__YOUR ASSIGNMENT__
Examine the material below. Gather every line in which the string "height" appears.

__SOURCE DATA__
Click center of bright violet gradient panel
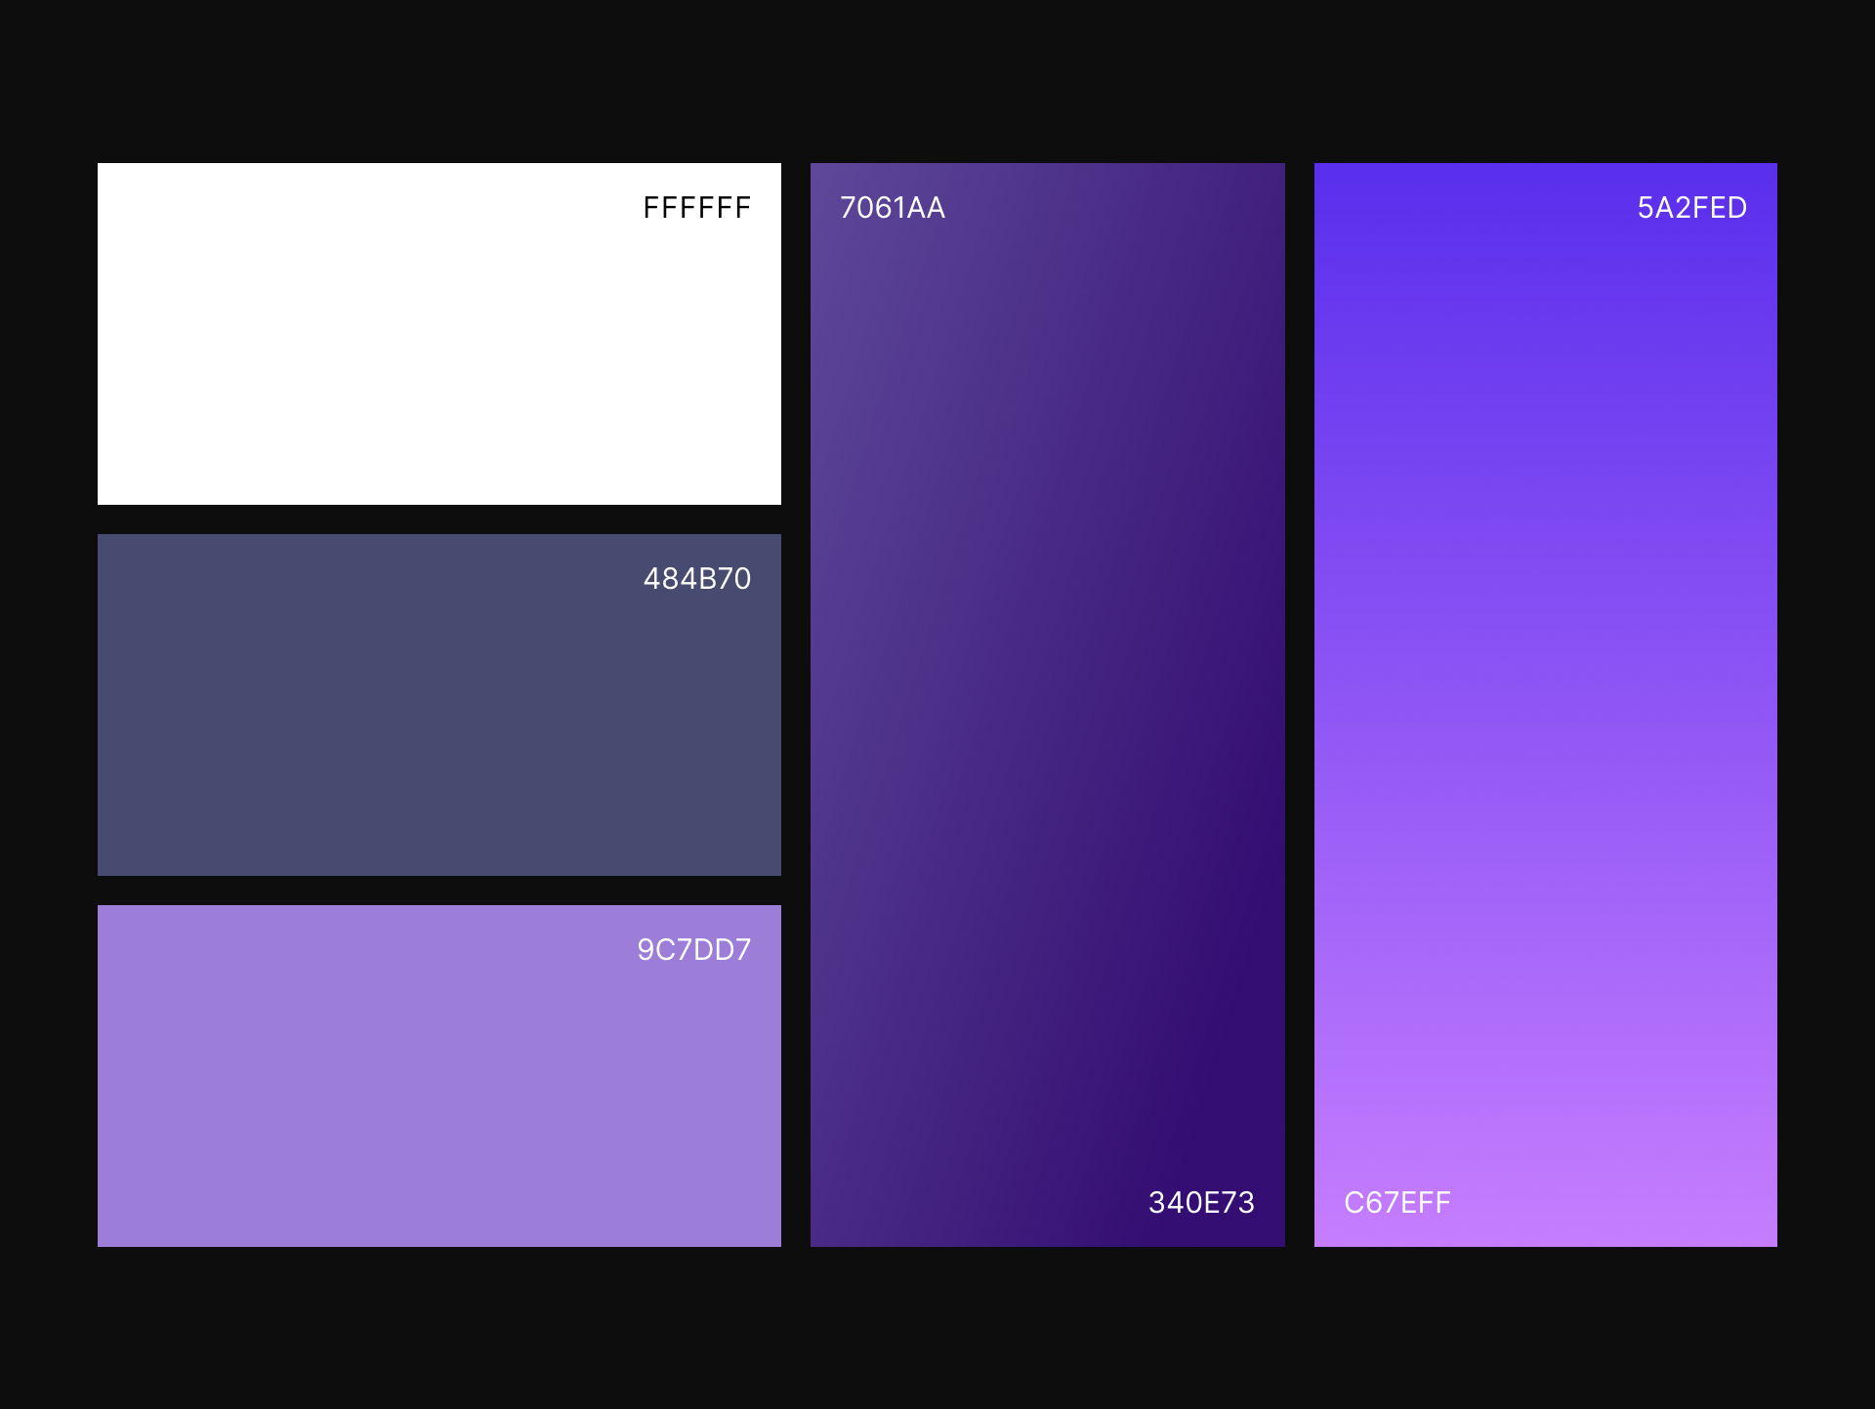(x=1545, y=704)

---

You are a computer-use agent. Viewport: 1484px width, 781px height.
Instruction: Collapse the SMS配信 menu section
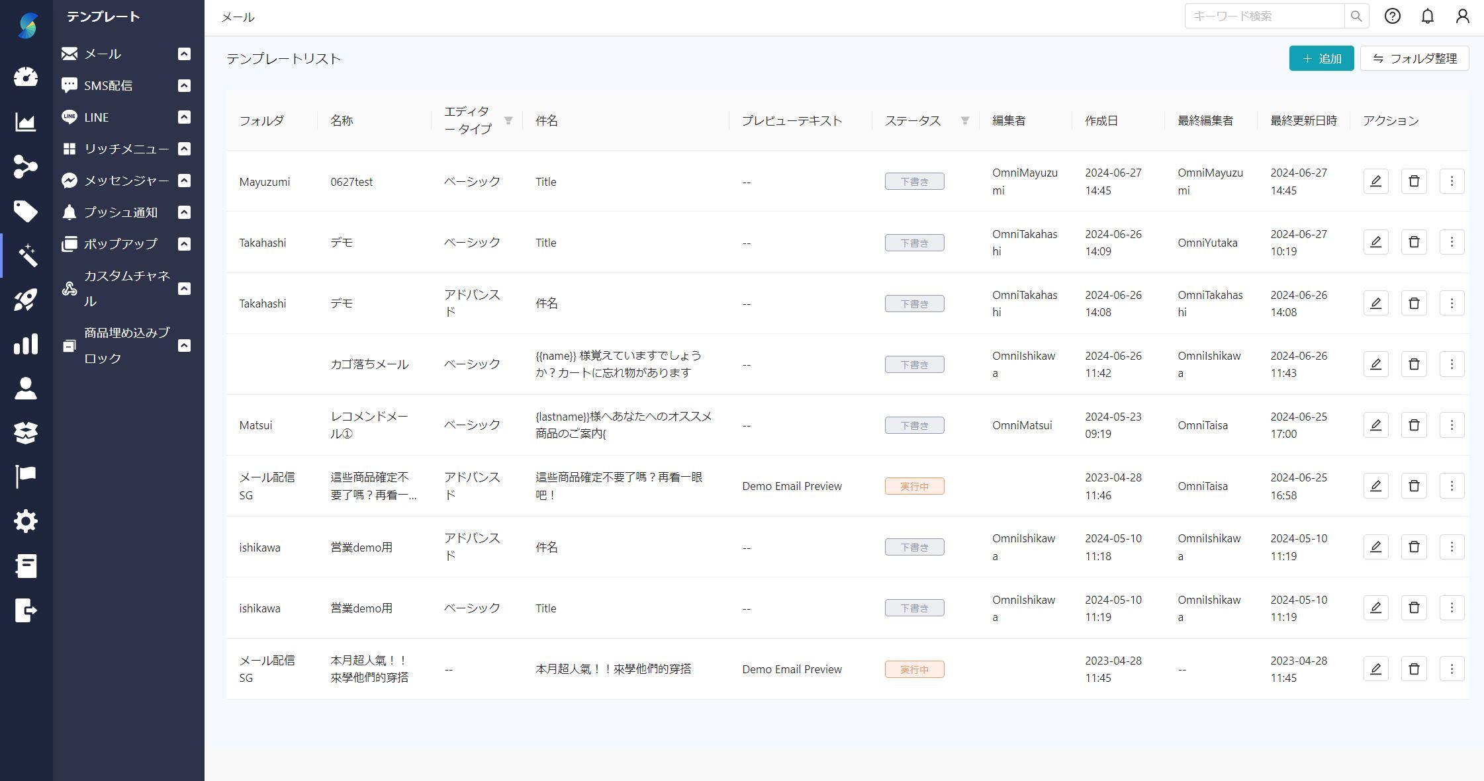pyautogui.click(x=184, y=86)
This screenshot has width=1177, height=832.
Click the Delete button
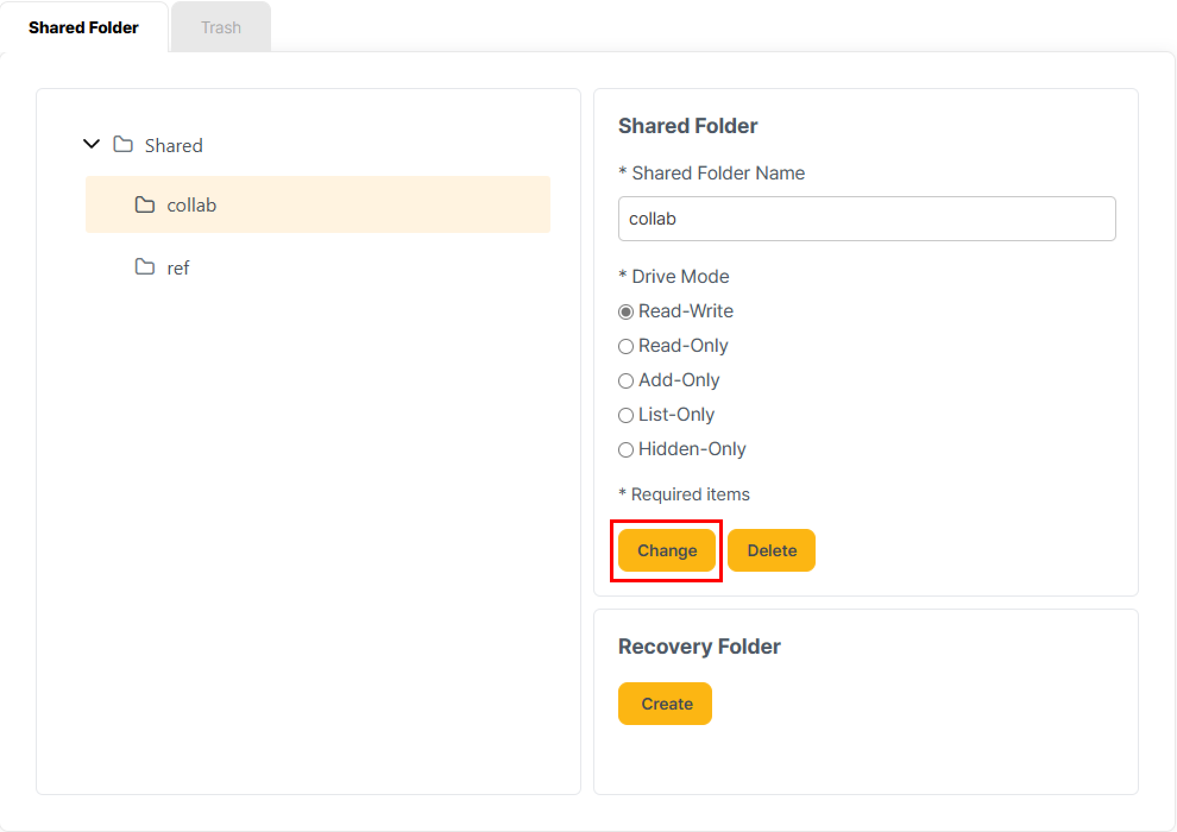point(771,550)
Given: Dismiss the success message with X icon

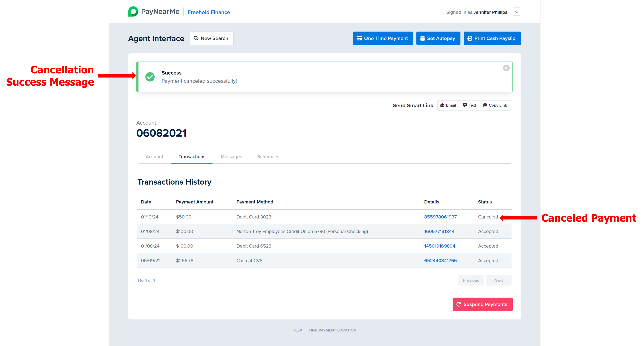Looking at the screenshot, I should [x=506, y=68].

__ANSWER SECTION__
You are a computer-use agent. Viewport: 1484px width, 781px height.
This screenshot has width=1177, height=832.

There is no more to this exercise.